His lawyers want doctors to have a greater say in determining his mental competency.

Greene stood throughout his Oct. 4 appearance before the Parole Board, fidgeting and fumbling through documents that, he says, promised him a transfer to his home state North Carolina, where authorities say he killed a brother days before killing Burnett. Bloodied, rolled up strands of tissue stuck out of both ears and his left nostril; his lawyers say that is a symptom of Greene’s mental illness.

“If I could go back to North Carolina and get medical treatment, that would be great, but if not, let’s come on with this execution,” he told the panel.

Williams says Greene believes he’s being executed because he uncovered a purported (and to Greene, successful) conspiracy among guards and lawyers to torture the inmate and dissolve his central nervous system and spinal column.

“He thinks that the Department of Correction cannot send him back to North Carolina because he knows too much about what has happened to him in prison,” Williams said. “They won’t send him back to North Carolina, so they have to execute him.”

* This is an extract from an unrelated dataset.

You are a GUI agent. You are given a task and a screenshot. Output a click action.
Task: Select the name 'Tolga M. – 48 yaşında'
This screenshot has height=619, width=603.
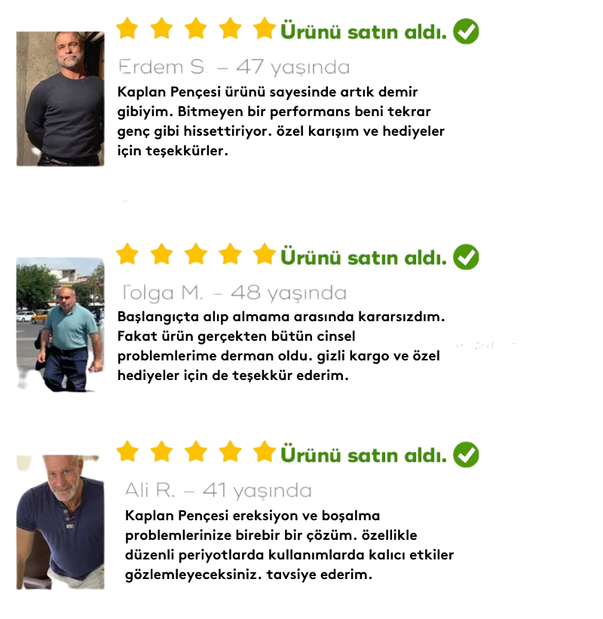(x=234, y=293)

Baloney, state lawyers say. North Carolina sent Greene to Arkansas for his murder trial on the condition that he would be returned if he received any sentence other than the death penalty. Greene knows a transfer is a lifeline, Assistant Attorney General Kathryn Henry said.

The governor said Friday that he was still reviewing Greene’s file after Parole Board members recommended that he not spare the inmate’s life.

Greene’s execution would be Arkansas’ first since it put four men to death in an eight-day period in April.